(Entries shown begins)

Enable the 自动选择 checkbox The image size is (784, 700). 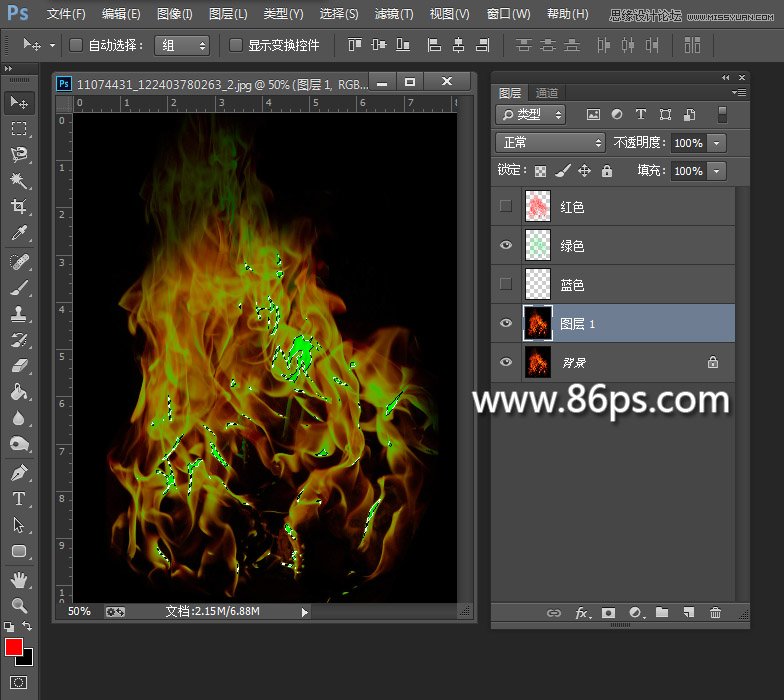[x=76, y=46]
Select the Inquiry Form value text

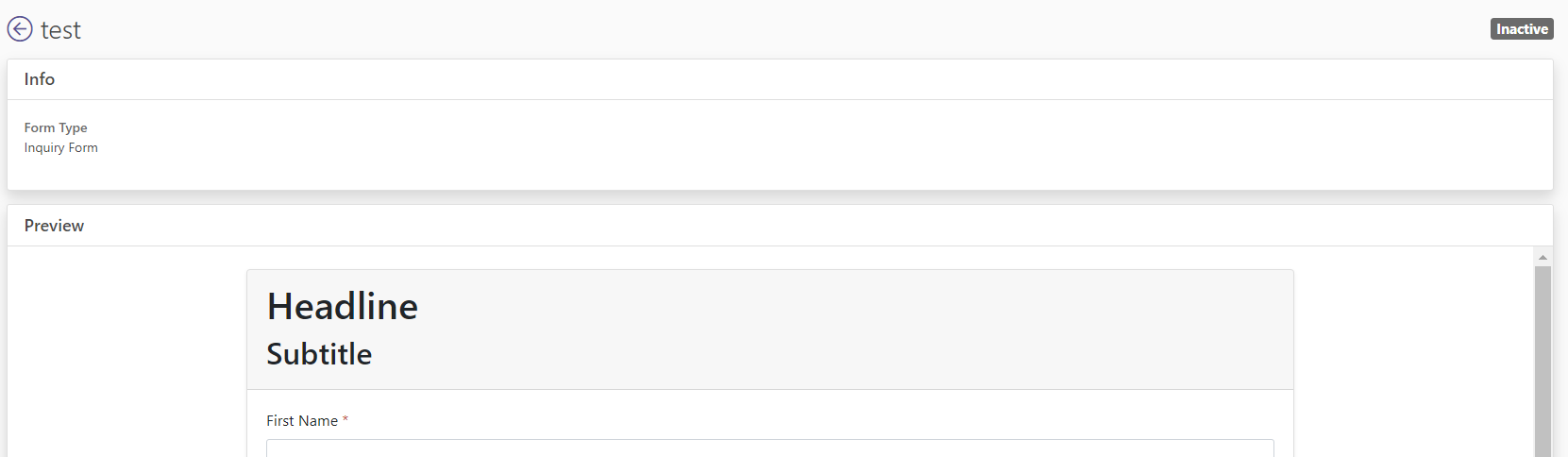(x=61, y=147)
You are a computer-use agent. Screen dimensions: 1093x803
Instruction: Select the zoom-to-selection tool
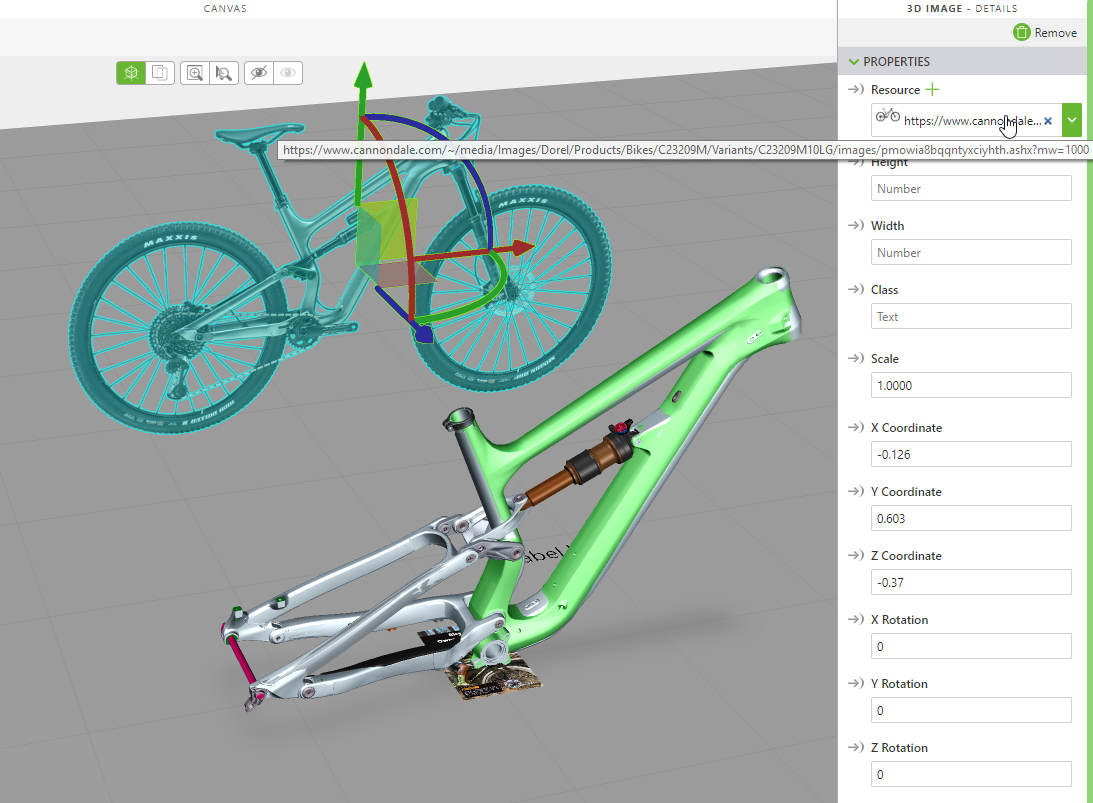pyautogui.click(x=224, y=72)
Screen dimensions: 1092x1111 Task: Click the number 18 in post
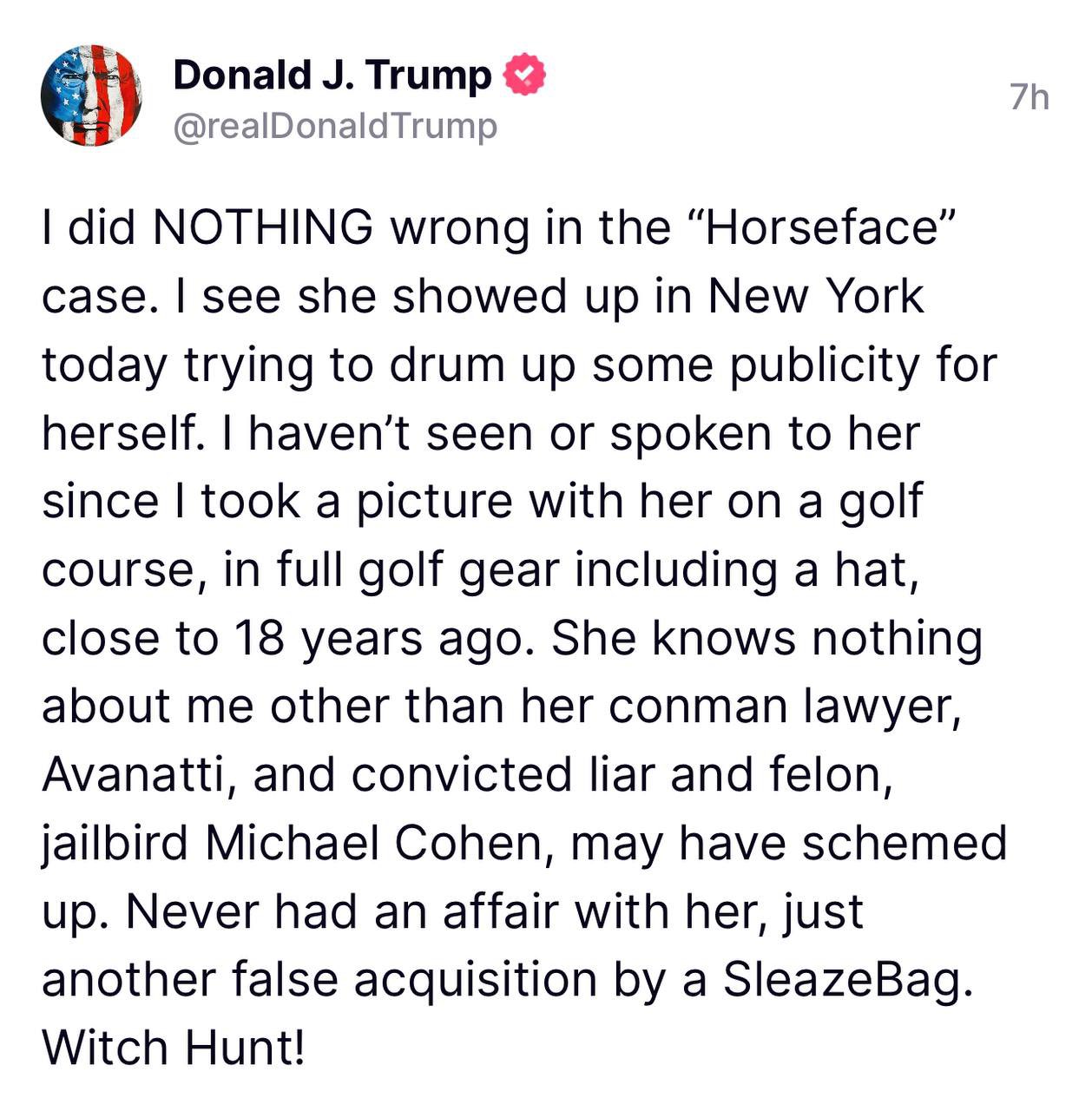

(Entries shown ends)

## Problem to solve:
Would you copy every line of the entries in which "dimensions" appears?

## Reply:
You are a computer-use agent. Screen dimensions: 1093x803
Screen dimensions: 1092x1111 Task: Click the number 18 in post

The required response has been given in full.